Directive 1 — Recast the rows below as a numbered list, from the line holding "Tap the short" through the last row, both included, and drop the blank lines.

Selected text —
○ ○ ○

I have also inserted a listing of the professions that were declared at the moment of entrance to the Camp, during the matriculation.

The Italian Jehovah’s Witnesses that were deported of which we have information are two.

  • Narciso Riet born 30/9/1908, registered at Dachau 25/4/1944, matr. 67095, released on 7/6/44 and once again imprisoned at Dachau on 9/8/44, matr. 91186;
  • Salvatore Doria born 3/10/1907, arrested 15/11/39 on indication of the OVRA for political reasons and condemned in the special court on 19/4/40 to eleven years of reclusion, deported from the penitentiary of Sulmona to Dachau on 13/10/43, matr. 56477 and 9/12/43 to Mauthausen matr. 40536.

On the indication of Matteo Pierro of the Center of Study and Documentation of the Jehovah’s Witnesses, research is underway regarding Luigi Hochreiner, born 9/2/1902, arrested and detained by the German authorities in 1940 because he was an adherent to the Association of Bible Students (Bibelforscher). His companion Helene Delacher was assassinated in 1943 for the same reasons; recently (26/2/2000) after 56 years, the Court of Justice of Vienna has passed a sentence for his rehabilitation.

At the distance of 60 years from the Shoah, it is ever more evident that history is not the same as statistics, and it can not be understood merely with averages, but it is nevertheless important to have the availability of a systematic revelation of all of the names that have been collected between the years of 1850 and 1945 (96 years). The medial age evidenced is of those born in 1914 (30/31 years old) while the largest number of individuals with the same age is of those born in 1920 (23/24 years old), having the maximum number of 1773 deportees. It emerges in evidence the Jewish deportation of 1850-1884 and 1932-1945 represented 2,852 deportees and included the elderly and children who were immediately eliminated. The forced slave labor is represented by individuals born between 1885 and 1931 and the total is of 35,484 deportees. It has not yet been possible to establish the birthdates of 6,128 deportees (of whom 1,379 were Jews.)

○ ○ ○

Extracted records —
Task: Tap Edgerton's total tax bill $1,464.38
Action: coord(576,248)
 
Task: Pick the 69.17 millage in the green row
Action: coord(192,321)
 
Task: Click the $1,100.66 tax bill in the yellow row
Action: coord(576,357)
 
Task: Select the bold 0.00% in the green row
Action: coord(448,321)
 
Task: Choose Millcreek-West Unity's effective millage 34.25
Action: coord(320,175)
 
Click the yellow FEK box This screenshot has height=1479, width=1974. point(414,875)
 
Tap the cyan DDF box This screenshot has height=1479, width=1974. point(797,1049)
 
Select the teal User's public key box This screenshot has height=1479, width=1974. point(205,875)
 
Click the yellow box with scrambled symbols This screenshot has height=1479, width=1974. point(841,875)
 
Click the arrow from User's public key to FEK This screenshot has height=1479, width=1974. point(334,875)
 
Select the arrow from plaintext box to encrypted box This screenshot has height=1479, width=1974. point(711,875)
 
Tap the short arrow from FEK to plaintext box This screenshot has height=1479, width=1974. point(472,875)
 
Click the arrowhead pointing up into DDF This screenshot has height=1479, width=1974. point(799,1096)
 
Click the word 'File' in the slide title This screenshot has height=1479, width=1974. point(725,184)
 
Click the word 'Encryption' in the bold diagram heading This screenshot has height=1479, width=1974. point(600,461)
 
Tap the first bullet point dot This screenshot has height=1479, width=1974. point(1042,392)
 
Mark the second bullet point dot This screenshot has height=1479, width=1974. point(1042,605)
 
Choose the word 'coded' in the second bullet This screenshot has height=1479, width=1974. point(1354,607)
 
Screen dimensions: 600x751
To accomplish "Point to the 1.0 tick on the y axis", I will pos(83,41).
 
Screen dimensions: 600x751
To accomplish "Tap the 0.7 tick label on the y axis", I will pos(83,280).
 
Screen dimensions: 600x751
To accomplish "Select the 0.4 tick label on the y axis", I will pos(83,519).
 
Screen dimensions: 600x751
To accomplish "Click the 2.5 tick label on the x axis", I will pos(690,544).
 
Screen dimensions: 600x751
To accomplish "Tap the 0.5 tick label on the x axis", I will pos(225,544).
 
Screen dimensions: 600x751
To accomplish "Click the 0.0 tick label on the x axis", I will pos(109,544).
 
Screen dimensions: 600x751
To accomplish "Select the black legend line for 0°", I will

○ ○ ○

Directive 2 — Reproduce the passage about the Italian deportees word for word.

Correct output 1 —
1. Tap the short arrow from FEK to plaintext box This screenshot has height=1479, width=1974. point(472,875)
2. Click the arrowhead pointing up into DDF This screenshot has height=1479, width=1974. point(799,1096)
3. Click the word 'File' in the slide title This screenshot has height=1479, width=1974. point(725,184)
4. Click the word 'Encryption' in the bold diagram heading This screenshot has height=1479, width=1974. point(600,461)
5. Tap the first bullet point dot This screenshot has height=1479, width=1974. point(1042,392)
6. Mark the second bullet point dot This screenshot has height=1479, width=1974. point(1042,605)
7. Choose the word 'coded' in the second bullet This screenshot has height=1479, width=1974. point(1354,607)
8. Screen dimensions: 600x751
9. To accomplish "Point to the 1.0 tick on the y axis", I will pos(83,41).
10. Screen dimensions: 600x751
11. To accomplish "Tap the 0.7 tick label on the y axis", I will pos(83,280).
12. Screen dimensions: 600x751
13. To accomplish "Select the 0.4 tick label on the y axis", I will pos(83,519).
14. Screen dimensions: 600x751
15. To accomplish "Click the 2.5 tick label on the x axis", I will pos(690,544).
16. Screen dimensions: 600x751
17. To accomplish "Tap the 0.5 tick label on the x axis", I will pos(225,544).
18. Screen dimensions: 600x751
19. To accomplish "Click the 0.0 tick label on the x axis", I will pos(109,544).
20. Screen dimensions: 600x751
21. To accomplish "Select the black legend line for 0°", I will

Correct output 2 —
I have also inserted a listing of the professions that were declared at the moment of entrance to the Camp, during the matriculation.

The Italian Jehovah’s Witnesses that were deported of which we have information are two.

  • Narciso Riet born 30/9/1908, registered at Dachau 25/4/1944, matr. 67095, released on 7/6/44 and once again imprisoned at Dachau on 9/8/44, matr. 91186;
  • Salvatore Doria born 3/10/1907, arrested 15/11/39 on indication of the OVRA for political reasons and condemned in the special court on 19/4/40 to eleven years of reclusion, deported from the penitentiary of Sulmona to Dachau on 13/10/43, matr. 56477 and 9/12/43 to Mauthausen matr. 40536.

On the indication of Matteo Pierro of the Center of Study and Documentation of the Jehovah’s Witnesses, research is underway regarding Luigi Hochreiner, born 9/2/1902, arrested and detained by the German authorities in 1940 because he was an adherent to the Association of Bible Students (Bibelforscher). His companion Helene Delacher was assassinated in 1943 for the same reasons; recently (26/2/2000) after 56 years, the Court of Justice of Vienna has passed a sentence for his rehabilitation.

At the distance of 60 years from the Shoah, it is ever more evident that history is not the same as statistics, and it can not be understood merely with averages, but it is nevertheless important to have the availability of a systematic revelation of all of the names that have been collected between the years of 1850 and 1945 (96 years). The medial age evidenced is of those born in 1914 (30/31 years old) while the largest number of individuals with the same age is of those born in 1920 (23/24 years old), having the maximum number of 1773 deportees. It emerges in evidence the Jewish deportation of 1850-1884 and 1932-1945 represented 2,852 deportees and included the elderly and children who were immediately eliminated. The forced slave labor is represented by individuals born between 1885 and 1931 and the total is of 35,484 deportees. It has not yet been possible to establish the birthdates of 6,128 deportees (of whom 1,379 were Jews.)